Sight is most often the sense connected to knowledge, as in, “I see it”, “I can’t see round it”, “in this light”, and also the various distinctions between the visible and invisible. Sight is also linked to reason; if we can see it properly, we can be rational about it. These traditions find their dissection in the contemporary philosophies of “the gaze”. In ‘The Parable of the Blind’, it is hearing that relates the realistic details of interaction, that is, speech. Without sight, the most pushy of senses, one of the things the novel does is to bring sound and touch back to a narrative, to embody a world not predicated on the eyes, as Aristotle seemed to think was necessary when he wrote ‘On Sense and Sensible Objects’, “of those who have been deprived of one sense or the other from birth, the blind are more intelligent than the deaf and the dumb.” Hofmann’s novel is a joke on metaphor – which, classically, bridges the inward mental activity to the world of appearances, left in this novel as a swing bridge hanging over the water – making the parable, ‘in this light’, a parable of the parables.
Standing before a painting, we may well ask a work to speak to us, and a number of novelists have taken up the extra-critical task of elaborating this speech or else making up a story – one thinks of a pearl earring – following the irritating trope that we might “walk inside” a painting. Hofmann has taken this thought and actually pushed our faces so far into the oil and brush-strokes that we cannot see back out, and we cannot see within. The prose, inhabiting a world of sound and intuited objects, is spare and clear, like a radio transmission which has been tuned in after an interfering hiss.

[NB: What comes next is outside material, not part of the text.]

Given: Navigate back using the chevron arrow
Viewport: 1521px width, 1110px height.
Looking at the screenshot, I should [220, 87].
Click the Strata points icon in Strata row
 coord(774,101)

Christopher Middleton’s translation is excellent – by no means a given in translations from the German, see Michael Henry Heim’s ruination of Günter Grass’s My Century – in that he replicates this sparse quality in English without falling into a Beckettese, which it might have been easy to do. Middleton is a poet – recommended is his new and selected poems, The Word Pavilion as well as the extraordinary prose pieces in such volumes as Crypto-Topographia – and translator of Canetti (his letters), Robert Walser and Nietzsche. His is not a workman-like translation. Hofmann’s forward-drive is here, the unaccountable tension, the use of sentence on sentence like brick and timber.

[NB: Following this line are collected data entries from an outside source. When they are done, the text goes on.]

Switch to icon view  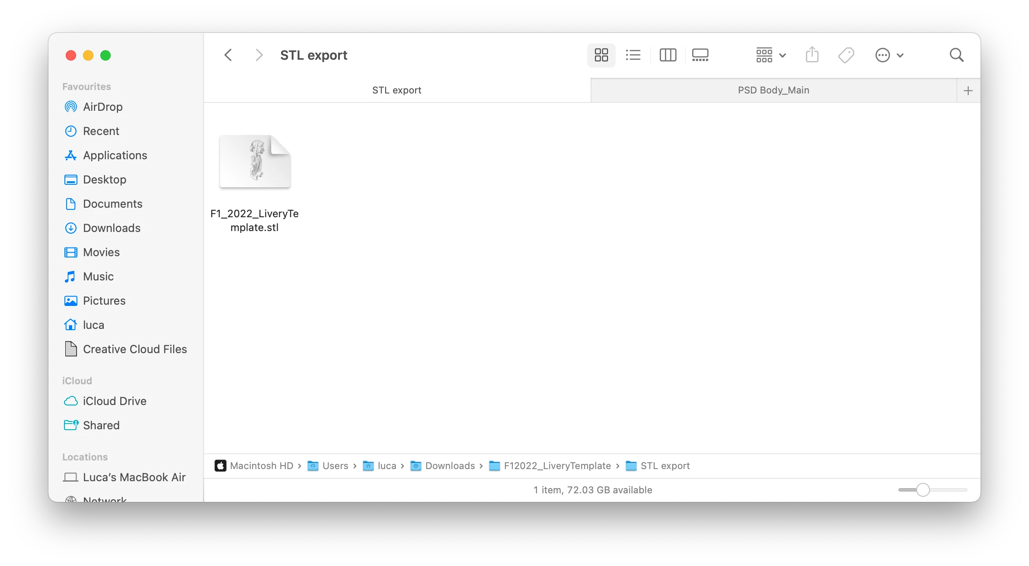click(601, 55)
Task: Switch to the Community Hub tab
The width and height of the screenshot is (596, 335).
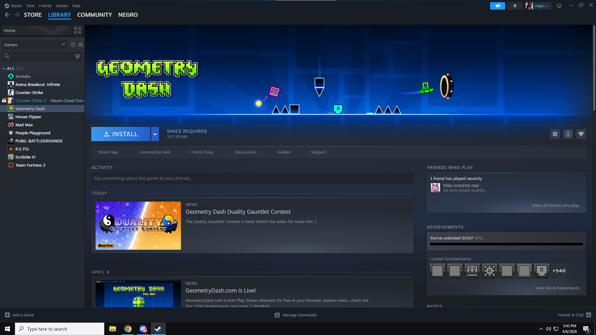Action: 154,152
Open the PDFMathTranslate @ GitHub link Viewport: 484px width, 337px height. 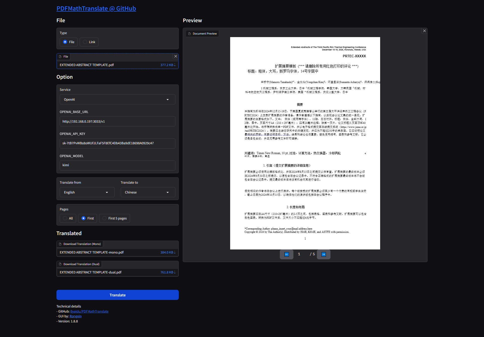(x=96, y=9)
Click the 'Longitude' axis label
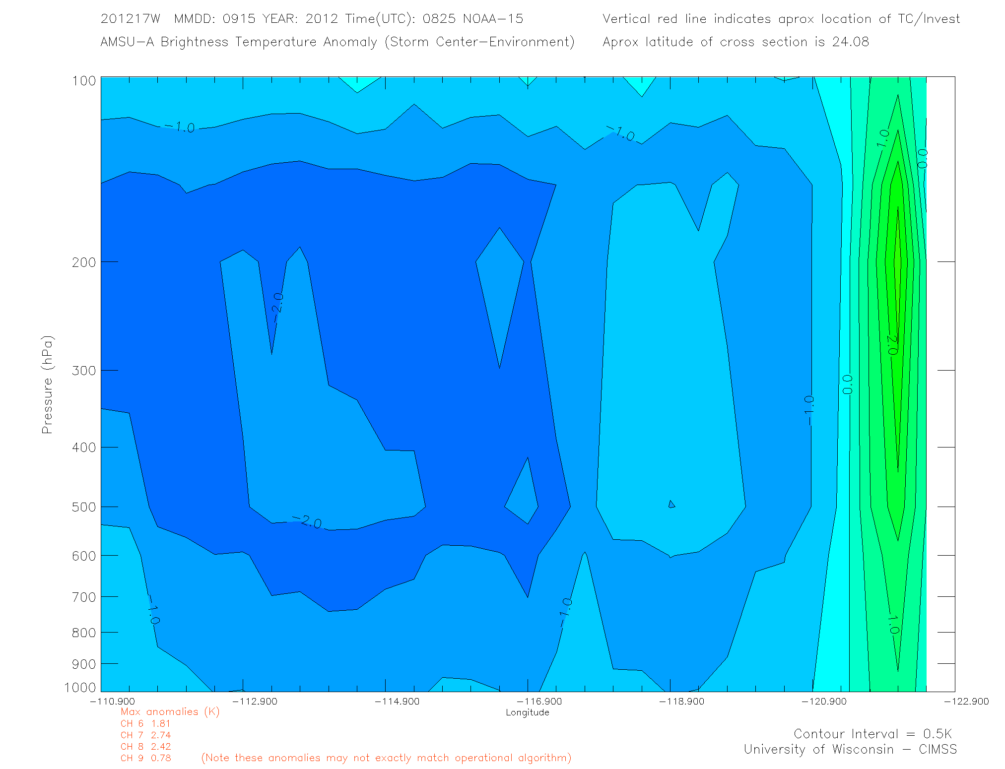The image size is (1005, 769). 527,712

The narrator (unusual for being six people and one person simultaneously) often says “probably”, probably we are here, probably there is a man with a stick, probably we are being painted by the Painter. Surface is not given to us for our delight, as in a Quiet novel (Edgar Allen Poe’s term for the mainstream, “official literary culture” of his time, the work he hated and wanted to tear down), but is constantly in doubt – what would otherwise be a world is here only conjecture: “What’s going on? we call. And it’s hard to find the way back. We’re in a dream. Lying in a fresh furrow, in a boundless field, half on the surface, half below ground, clouds probably overhead.”